Neonate/infant dose:
- Not approved for use in neonates/infants.
Pediatric dose:
Do not use DRV in children younger than age 3 years because of concerns related to seizures and death in infant rats associated with immaturity of the blood-brain barrier and liver metabolic pathways.

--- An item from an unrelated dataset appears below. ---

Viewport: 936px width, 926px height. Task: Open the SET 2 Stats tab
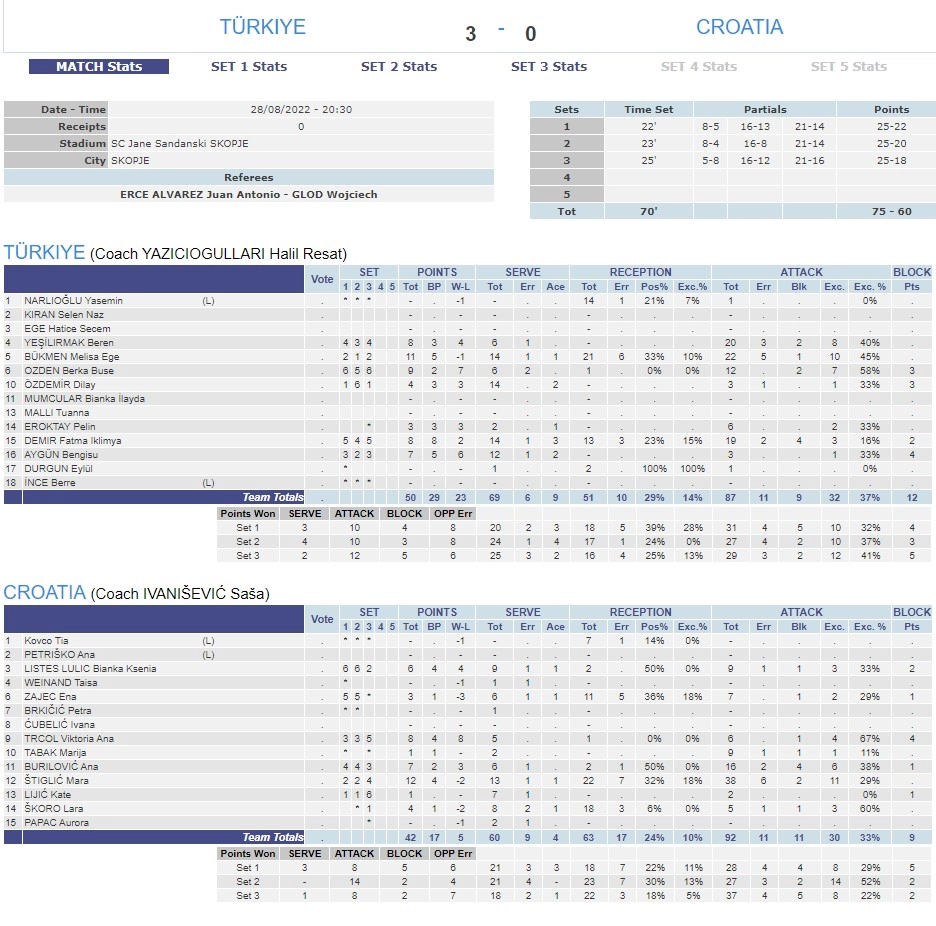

- 3 to <18 years of age and weighing ≥10 kg:
|
Weight
|
Dose
(both twice dailya with food)
|
| 10–<11 kg |
DRV 200 mg (2 mL) + RTV 32 mg (0.4 mlb) |
| 11–<12 kg |
DRV 220 mg (2.2 mL) + RTV 32 mg (0.4 mlb) |
| 12–<13 kg |
DRV 240 mg (2.4 mL) + RTV 40 mg (0.5 mlb) |
| 13–<14 kg |
DRV 260 mg (2.6 mL) + RTV 40 mg (0.5 mlb) |
| 14–<15 kg |
DRV 280 mg (2.8 mL) + RTV 48 mg (0.6 mlb) |
| 15–<30 kg |
DRV 375 mg (tablets or 3.75 mL oral suspension) + RTV 50 mg (0.6 mlb)c |
| 30–<40 kg |
DRV 450 mg + RTV 60 mg (0.8 mlb)c |
| ≥40 kg |
DRV 600 mg + RTV 100 mg |
a Do not use once-daily dosing in children aged <12 years or in any patient aged <18 years who is treatment-experienced (prior treatment failure). Once-daily dosing (DRV 800 mg + RTV 100 mg can be used in treatment-naive pediatric patients aged 12–18 years and weighing ≥40 kg but is not FDA-approved for this population (see text). Note that the dose in children weighing 10–15 kg is 20 mg/kg body weight per dose, higher than the weight-adjusted dose in heavier (older) children.
b RTV supplied as 80mg/mL oral solution.
c To enhance palatability—RTV 100 mg twice daily as the tablet formulation may be safely substituted for the liquid formulation for children ≥20 kg, even though the RTV dose is higher.
Adolescent (aged ≥18 years)/adult dose (treatment-naive or antiretroviral-experienced with no DRV resistance associated mutations):
- DRV 800 mg + RTV 100 mg, both once daily with food.
Adolescent (aged ≥18 years)/adult dose (treatment experienced with at least one DRV resistance-associated mutation):
- DRV 600 mg + RTV 100 mg, both twice daily with food.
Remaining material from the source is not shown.